(Stored data)
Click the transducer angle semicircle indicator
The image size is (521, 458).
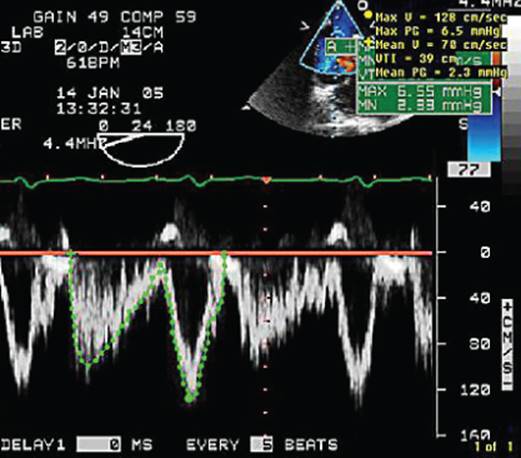tap(142, 149)
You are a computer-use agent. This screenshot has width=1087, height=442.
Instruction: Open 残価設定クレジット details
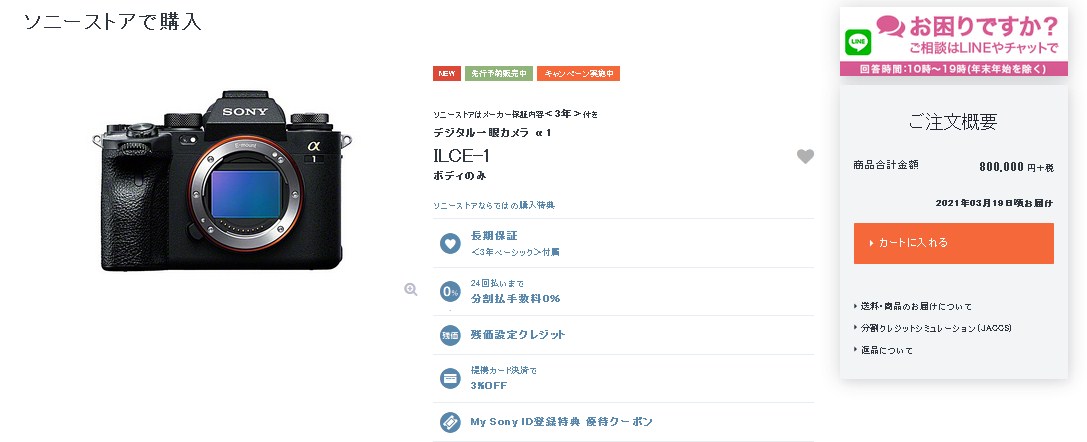518,335
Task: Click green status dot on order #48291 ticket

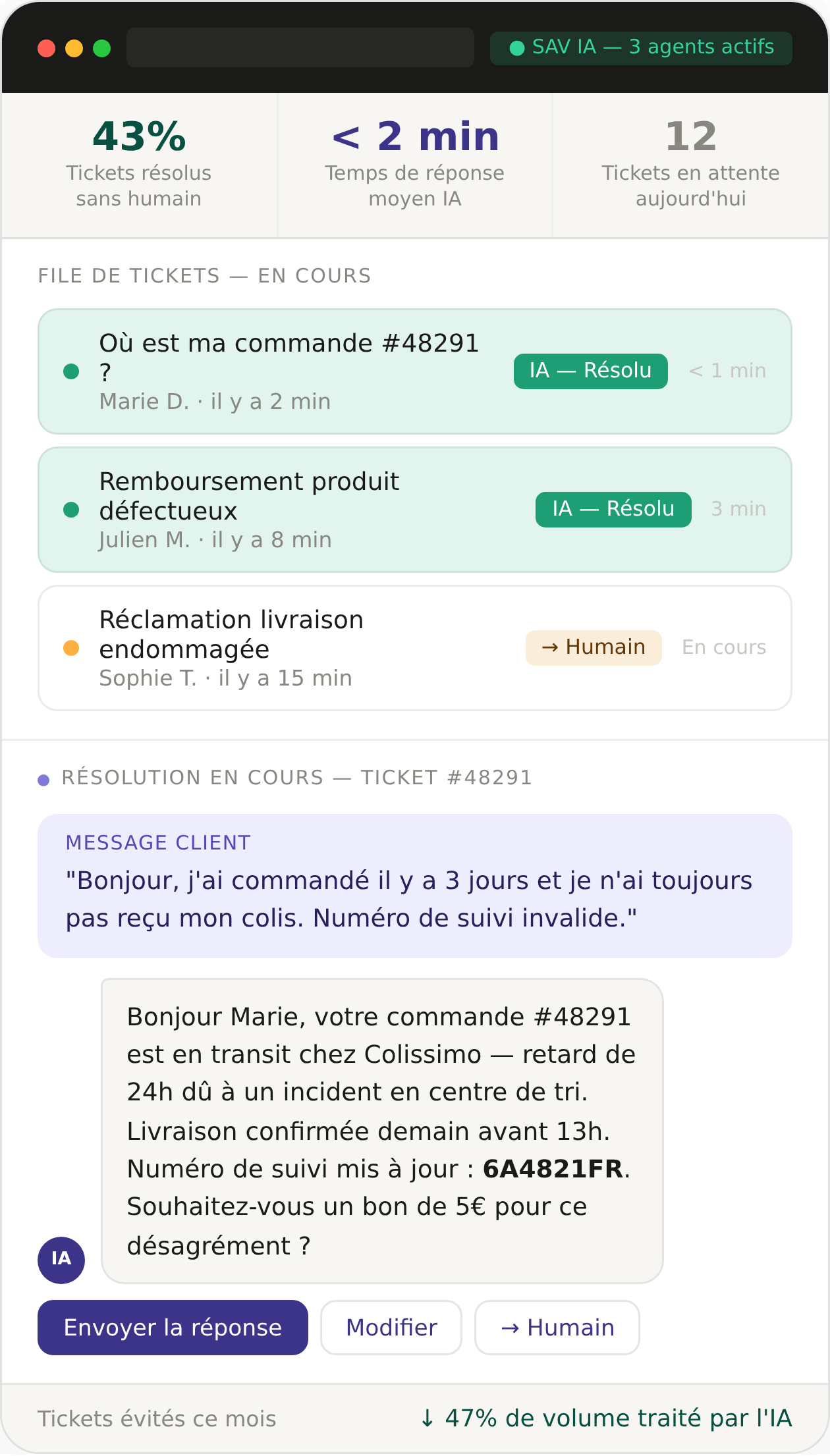Action: coord(71,371)
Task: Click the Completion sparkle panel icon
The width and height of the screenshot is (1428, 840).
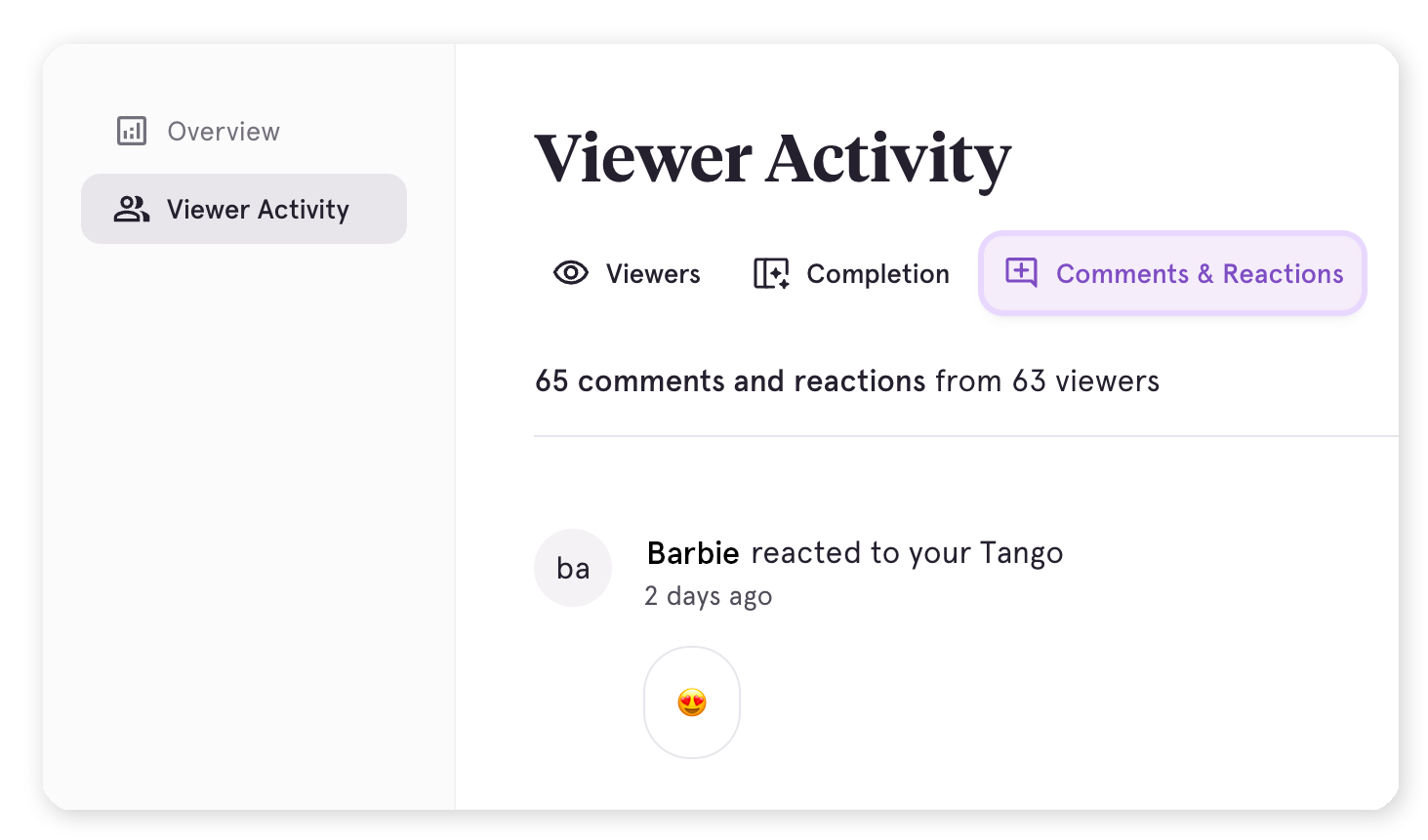Action: 771,273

Work instructions:
Please give the entries again word for word, without any pictures.

Output:
Click the transducer angle semicircle indicator
The image size is (521, 458).
tap(142, 149)
You are a computer-use agent. This screenshot has width=1087, height=442.
Instruction: Open 残価設定クレジット details
518,335
Task: Click green status dot on order #48291 ticket

Action: coord(71,371)
Task: Click the Completion sparkle panel icon
The width and height of the screenshot is (1428, 840).
Action: 771,273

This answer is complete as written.